Poco más de una hora después, pidió subir a un helicóptero, desde donde pudo observar el paisaje de nieve, el mar congelado y una colonia de pingüinos corriendo asustados por el ruido. Al atardecer, sin dar tregua a sus anfitriones, montado en un vehículo snowcat, despidió al sol mientras se hundía en el mar de Drake.
Un día extenuante para cualquier persona, más para él, pensé, atrapado en un cuerpo frágil. No fue así. Al volver y tras descansar unos minutos, se reunió con sus colegas científicos para discutir sobre el futuro de la física y, más tarde, se dio el tiempo de pasear entre los invitados en su silla de ruedas, la que obedecía instrucciones de la única parte de su cuerpo que todavía podía mover: uno de sus dedos.

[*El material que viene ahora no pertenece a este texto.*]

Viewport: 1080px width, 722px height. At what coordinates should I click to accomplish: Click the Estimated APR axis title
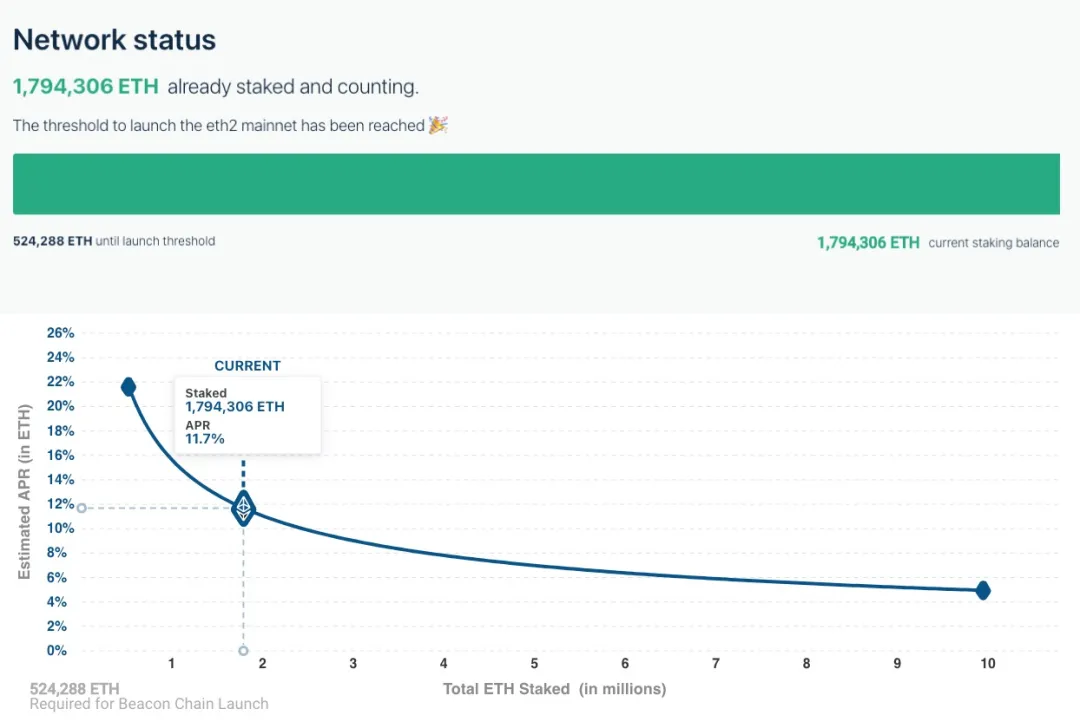tap(25, 491)
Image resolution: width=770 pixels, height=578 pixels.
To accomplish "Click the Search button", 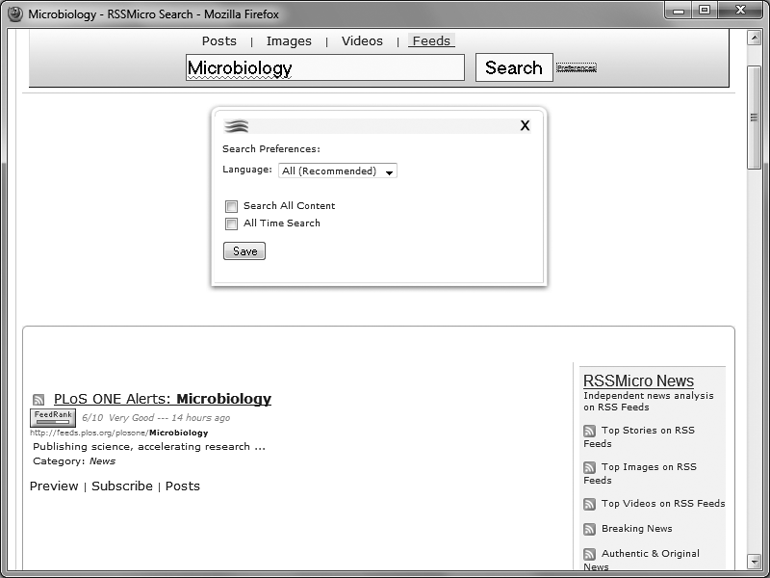I will pos(513,68).
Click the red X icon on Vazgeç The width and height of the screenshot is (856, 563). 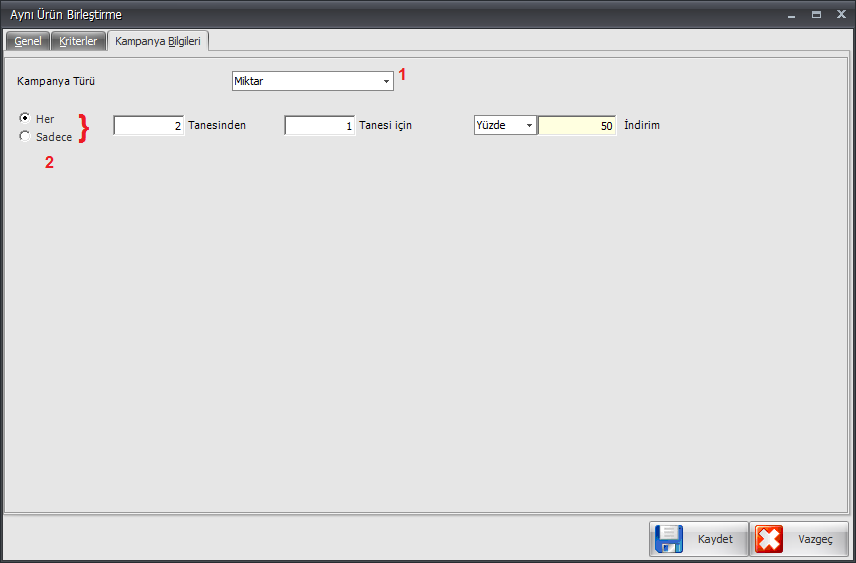769,539

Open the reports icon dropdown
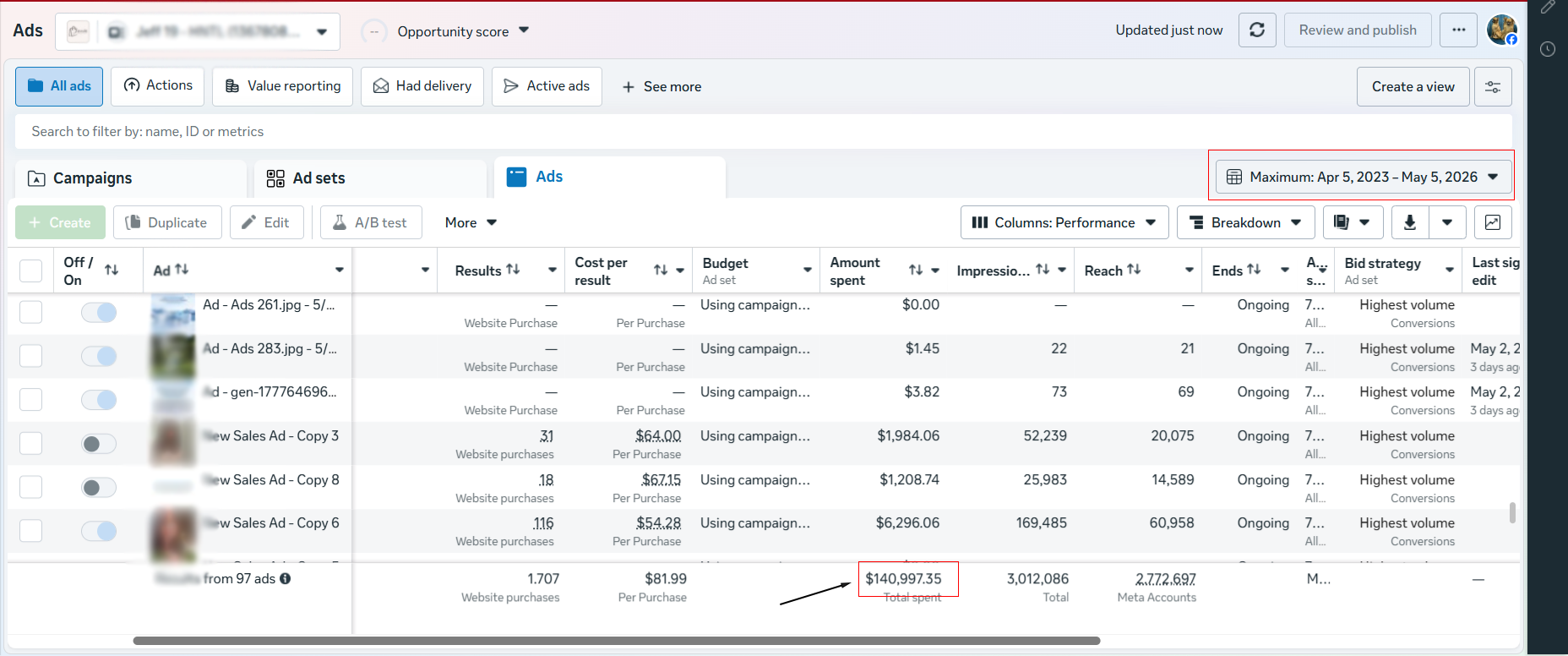[1353, 222]
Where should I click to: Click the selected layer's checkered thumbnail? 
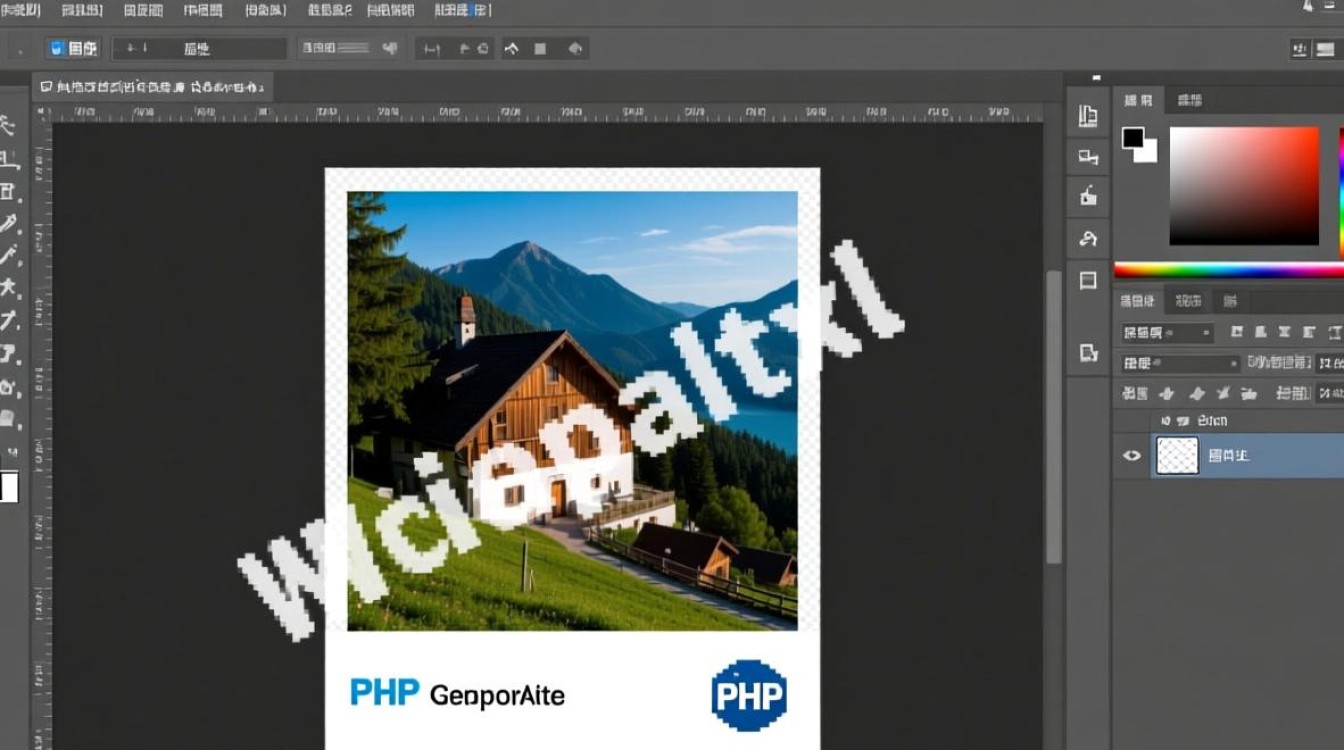(1177, 455)
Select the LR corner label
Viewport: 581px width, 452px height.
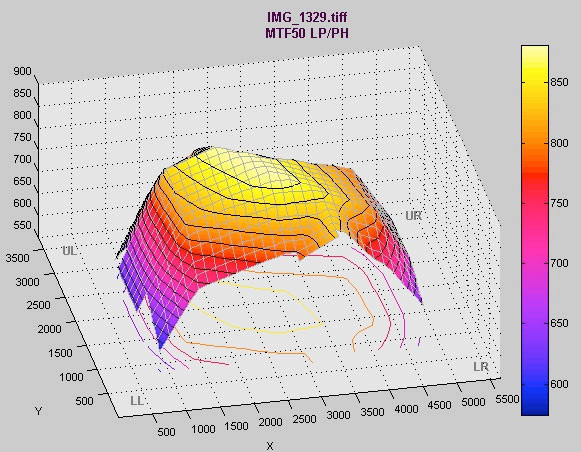pos(481,367)
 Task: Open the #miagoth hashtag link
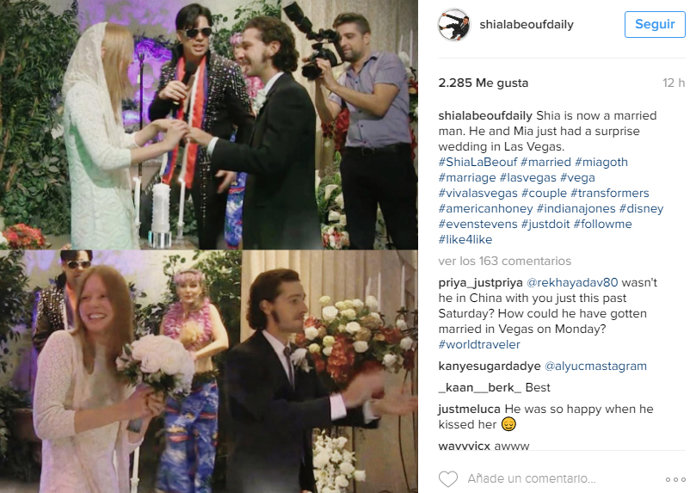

Y aprovechó de comentar, con la voz ecualizada de su computador y tras un lento tecleo, que no tenía problemas si, al día siguiente, el clima no nos dejaba viajar de vuelta: "Si demoró siete semanas en estar bueno el tiempo, en siete semanas aquí podemos resolver todos los problemas de la física".
Al cerrar su visita, el general de la FACh Jorge Sandoval le regaló su propia chaqueta de piloto como un homenaje a su fuerza y espíritu de frontera. "Ahora ya puedo iniciar mi viaje a las estrellas", agradeció con su voz metálica.
Un aventurero, sí. Difícil en el trato, autoritario y cascarrabias, dicen algunos. Pero lo que me quedará para siempre en la memoria es su desbordante pasión de vivir.